Zarathustran Analytics in Video Games, Part 7: Application of Forms

So with all these definitions, variables, and conflicting goals for what games should be, what is the role of the Zarathustran process? How does it work? Essentially, you’re analyzing the experience of the game itself. The important shift that critics must be aware of is that they are no longer judging the game by just one single element. How do the plot, player input, and game design work together to make the experience? Although a game may be extremely cutscene heavy, should this plot device work well to create a powerful experience then that isn’t a flaw. If a game has strange controls, do those ultimately improve the game or make the player feel like they have less input? The application is to see these things as means rather than ends in video games.

With that in mind, we’ll go through the process a few times. One of the more interesting examples of a player’s input facilitating an experience is Gunstar Heroes. The game’s a first person experience, despite the heavy elements of third person setting. It makes this shift by putting the emphasis on the game design of power-ups. You have two power-up slots and one of them is set for the duration of playtime. The second can be picked up during a level and will change the way your gun works. There’s a pretty impressive array of strategies as a result of this that lets the player truly individualize his own approach to the game. Whereas one may prefer the weak but auto-targeting attack, another might opt for the light saber combination. What it adds to the experience itself is that the player-input gives two kinds of positive feedback because you’re relying on strategy and reflexes. You don’t beat Gunstar Heroes, you figure it out. And as a result, the game design features a remarkable shift in connection that improves it.

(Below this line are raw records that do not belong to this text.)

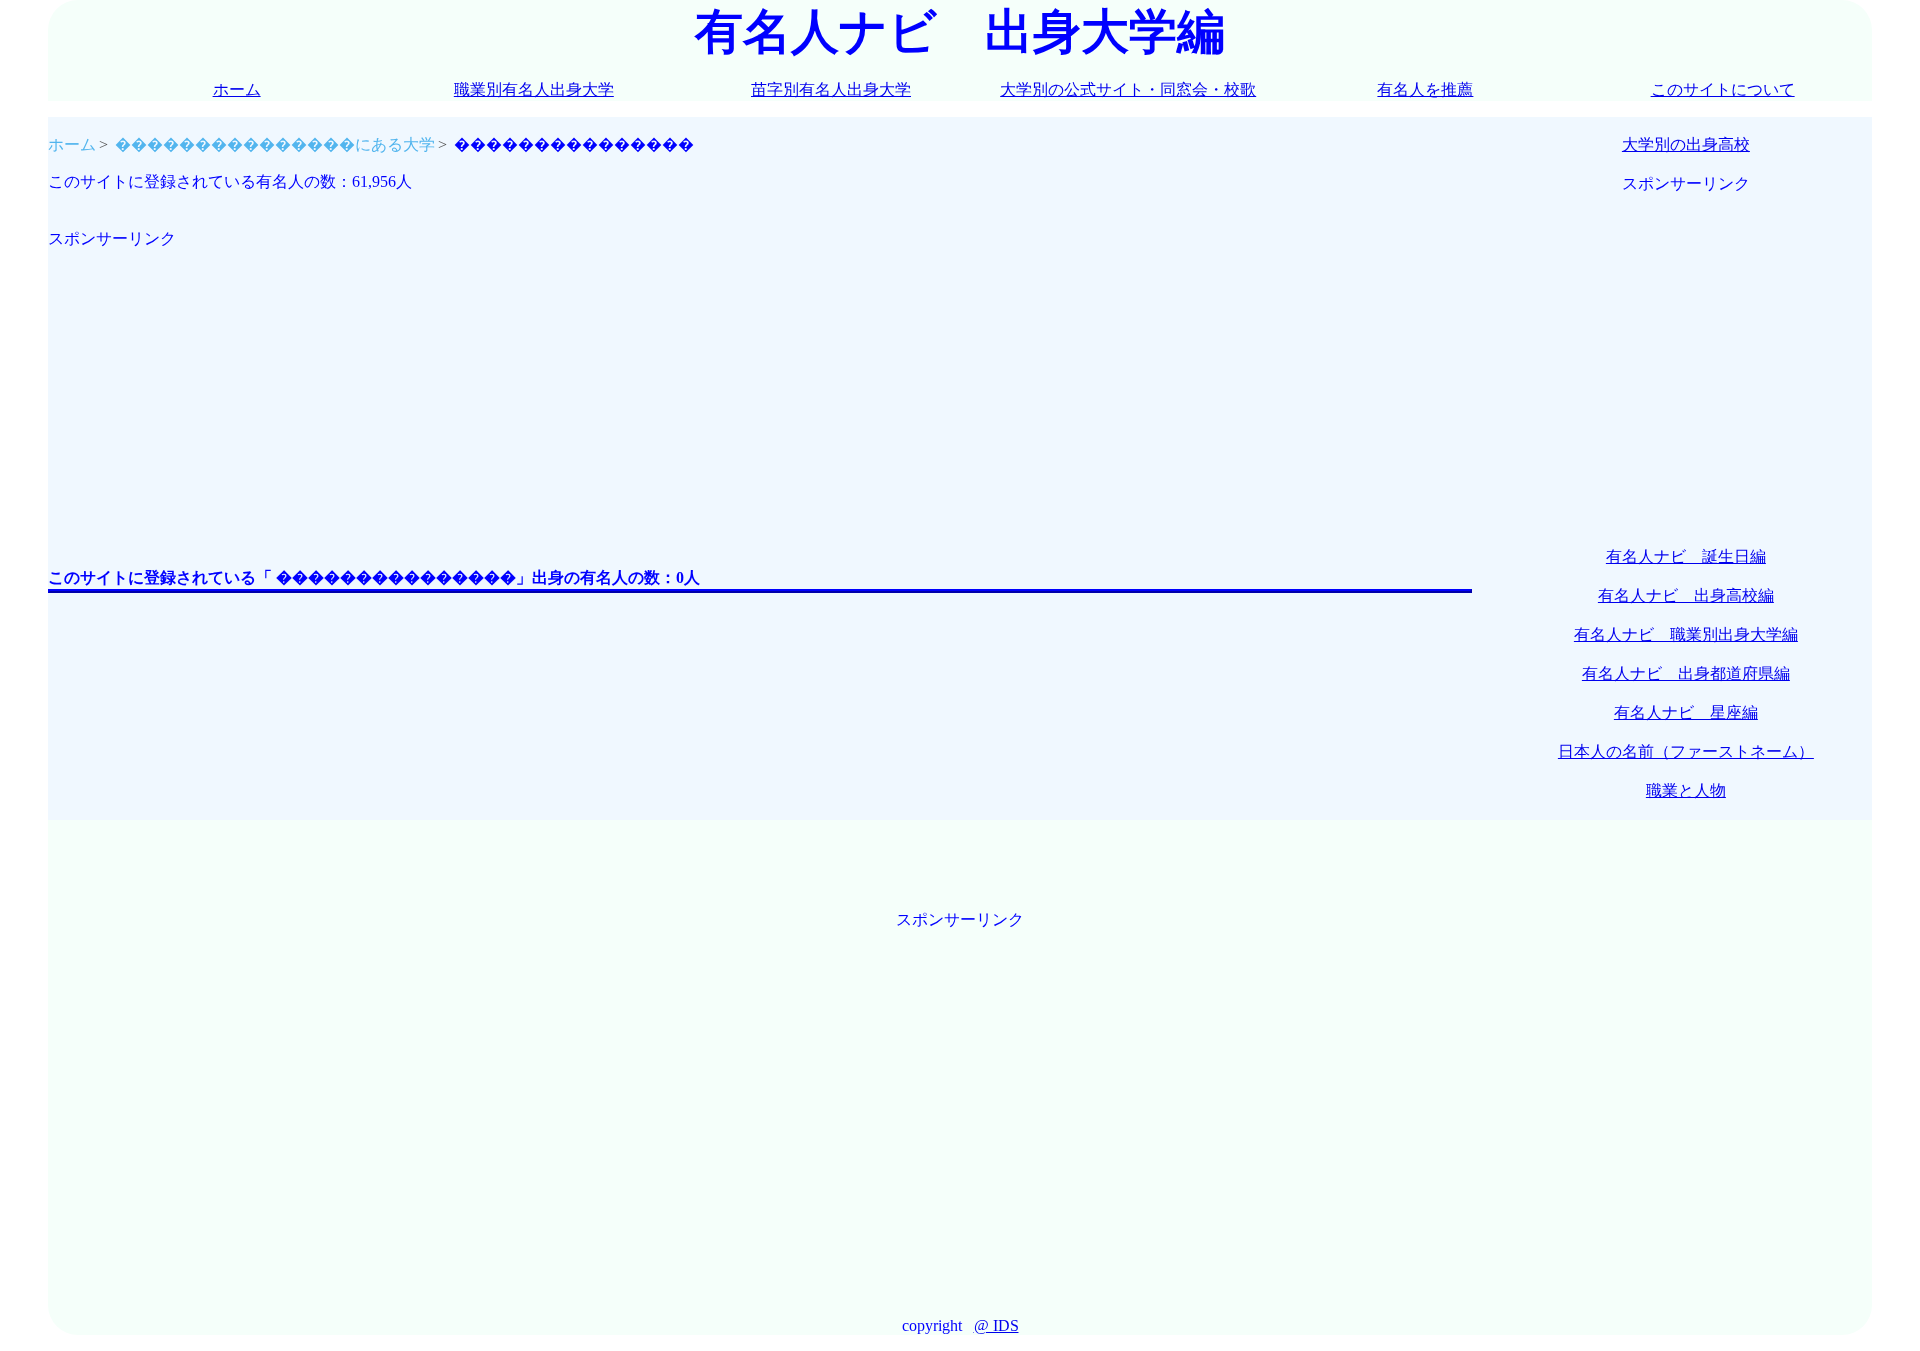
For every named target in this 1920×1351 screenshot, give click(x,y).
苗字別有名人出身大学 (831, 89)
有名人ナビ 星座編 (1686, 712)
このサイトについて (1723, 89)
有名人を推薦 (1425, 89)
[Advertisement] (648, 390)
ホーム (237, 89)
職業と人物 (1686, 790)
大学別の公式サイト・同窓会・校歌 (1128, 89)
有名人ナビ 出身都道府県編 (1686, 673)
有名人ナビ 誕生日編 (1686, 556)
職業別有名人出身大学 (534, 89)
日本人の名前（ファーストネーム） (1686, 751)
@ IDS (996, 1325)
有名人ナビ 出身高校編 (1686, 595)
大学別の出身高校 (1686, 144)
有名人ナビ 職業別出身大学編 (1686, 634)
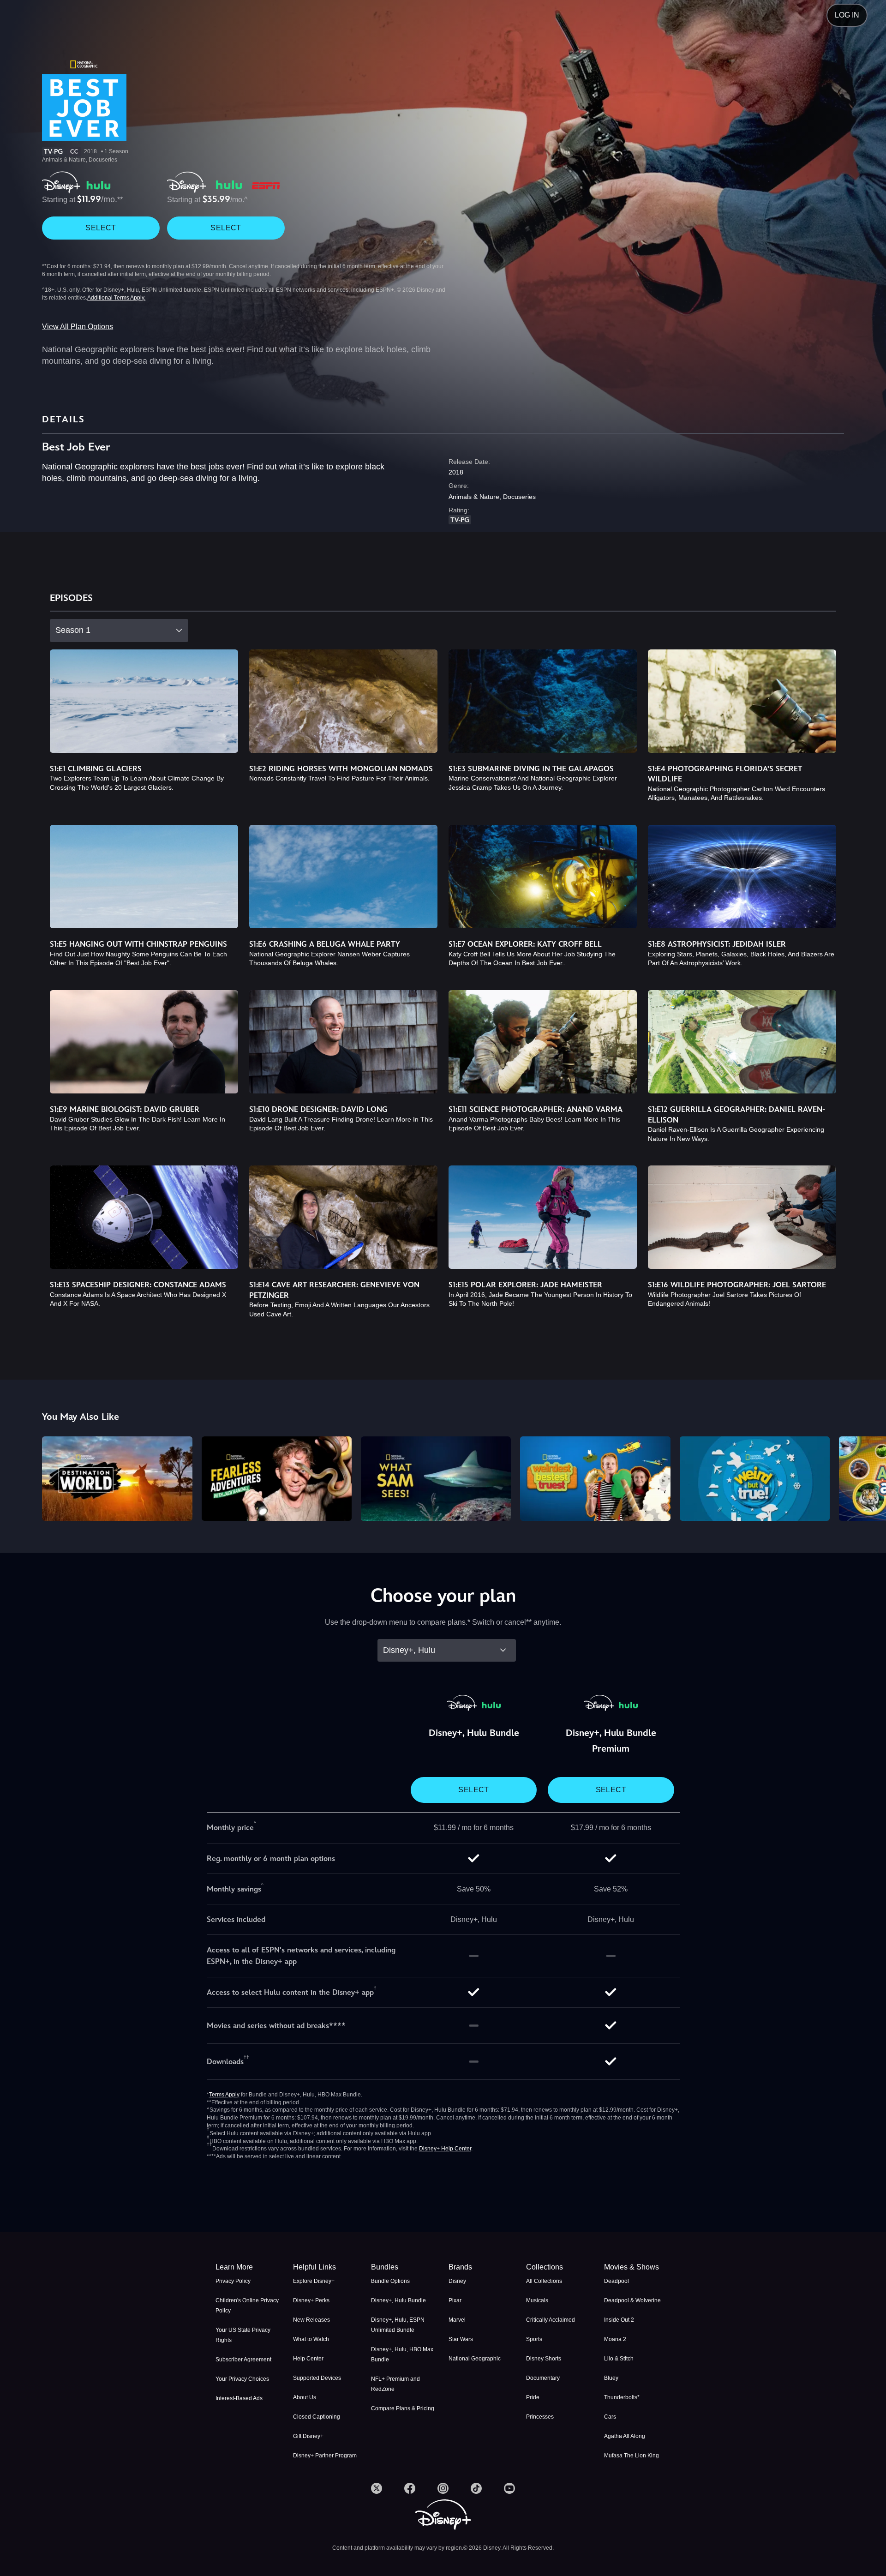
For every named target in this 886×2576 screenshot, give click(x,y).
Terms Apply (224, 2094)
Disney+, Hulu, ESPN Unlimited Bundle (398, 2325)
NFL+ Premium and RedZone (395, 2384)
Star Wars (461, 2339)
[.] (376, 2488)
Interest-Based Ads (239, 2398)
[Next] (868, 1477)
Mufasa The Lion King (631, 2455)
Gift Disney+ (308, 2436)
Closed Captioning (316, 2417)
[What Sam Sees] (436, 1478)
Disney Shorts (543, 2358)
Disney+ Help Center (445, 2148)
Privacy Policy (233, 2281)
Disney (457, 2281)
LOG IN (847, 15)
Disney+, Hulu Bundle (398, 2300)
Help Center (308, 2358)
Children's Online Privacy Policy (247, 2305)
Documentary (543, 2378)
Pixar (455, 2300)
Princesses (540, 2417)
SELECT (100, 228)
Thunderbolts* (622, 2397)
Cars (610, 2417)
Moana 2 (615, 2339)
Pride (532, 2397)
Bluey (611, 2378)
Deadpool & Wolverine (632, 2300)
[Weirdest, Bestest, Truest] (595, 1478)
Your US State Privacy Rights (243, 2335)
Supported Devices (317, 2378)
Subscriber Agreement (243, 2359)
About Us (304, 2397)
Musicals (537, 2300)
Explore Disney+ (314, 2281)
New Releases (311, 2320)
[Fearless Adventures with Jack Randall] (277, 1478)
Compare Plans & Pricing (402, 2408)
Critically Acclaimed (550, 2320)
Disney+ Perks (311, 2300)
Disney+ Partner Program (325, 2455)
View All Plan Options (77, 326)
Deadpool (616, 2281)
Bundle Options (390, 2281)
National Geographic (475, 2358)
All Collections (544, 2281)
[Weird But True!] (755, 1478)
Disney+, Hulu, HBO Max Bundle (402, 2354)
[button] (326, 2267)
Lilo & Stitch (619, 2358)
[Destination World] (117, 1478)
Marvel (457, 2320)
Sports (534, 2339)
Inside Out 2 (619, 2320)
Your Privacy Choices (242, 2379)
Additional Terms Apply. (116, 297)
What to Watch (311, 2339)
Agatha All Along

One of the more important virtues of a plot element is the creation of a proper setting for a game to take place in. Activision’s Western Third-Person game, Gun, captures the experience of being in the West by putting the player in a relatively inactive setting: the desert. Sacrificing game design for the sake of the feel of a Western, Gun allows the player to ride a horse through a very large, beautifully rendered Western hub system. Although it throws in the occasional bandit attack, large portions of the game are spent traveling to missions in this huge empty space. As a result, you really feel like you’re traveling in the West. The huge mountains of the Northern Rockies come alive as you both see them in the distance and climb around them on horseback. The experience may be a more sedate one for the player, but the long minutes spent riding through the mountains begin to have an odd cathartic element as you slowly learn your way around the hub. When you’re told bandits are attacking settlers out in the badlands, you dart down that familiar pass, leap a few cliffs, and manage to get there with plenty of time. The game takes it even further by having the player go through all of the typical “Western” activities as side missions. Working for Federal Marshalls, hunting down opium dealers, and delivering for the Pony Express may be quite basic in terms of gameplay but because the setting works them in so well, they take on new value, emphasizing the third person experience.

It is important to always remember that when a game takes away options and game design, there should be a concrete goal behind such omissions. An empty space can be as beautiful as a filled one. The same is true for game mechanics when their absence serves a purpose. An excellent example would be the indie game Knytt Stories, which can be downloaded for free here. Although its game design is 2D exploration, what makes it interesting is that there is no attack option. You dodge mostly passive creatures, gain access to new areas with power-ups, and generally explore a very sedate world that needs a little help. It’s a quicker game, but thanks to music and carefully changing tile sets, the player ends up being absorbed into the levels and appreciating it more. For a graphically minimalist Third-Person experience, it’s impressive that the game defines itself by the feeling of each area rather than dialogue or plot. It dismisses these elements all the more thoroughly by the absence of a major antagonist, the last boss is simply turning off a machine that has been causing problems. This simple relationship you develop with exploring the landscape creates an amazingly soothing game experience that feels more like solving a crossword puzzle than having a big battle.

The main virtue of applying the Zarathustran Analytics is that you’re looking at a game in terms of the big picture of overall experience. Just because a game doesn’t have a game design does not mean it cannot work well in terms of the story. Shadow of the Colossus may be a gigantic empty landscape, but this makes the game truly lonely and powerful one for the story’s setting. Just because a game doesn’t have a deep Shakespearean plot does not mean it shouldn’t be considered brilliant. The original X-Com was a clichéd plot of aliens invading Earth and the player defending it. The research tree, battles for funding, and ever dwindling allies in the United Nations made the game design induce real struggle in the player. The phase of the game where the invasion becomes so driven that you start picking out which countries you’re going to abandon is still one of the most personalized moments in video games. And fortunately, there are always new and exciting ways for player input to establish the connection that makes the video game experience possible. What this series, what the application of these ideas really means for video games, is to create an environment where game developers can really get to the good stuff.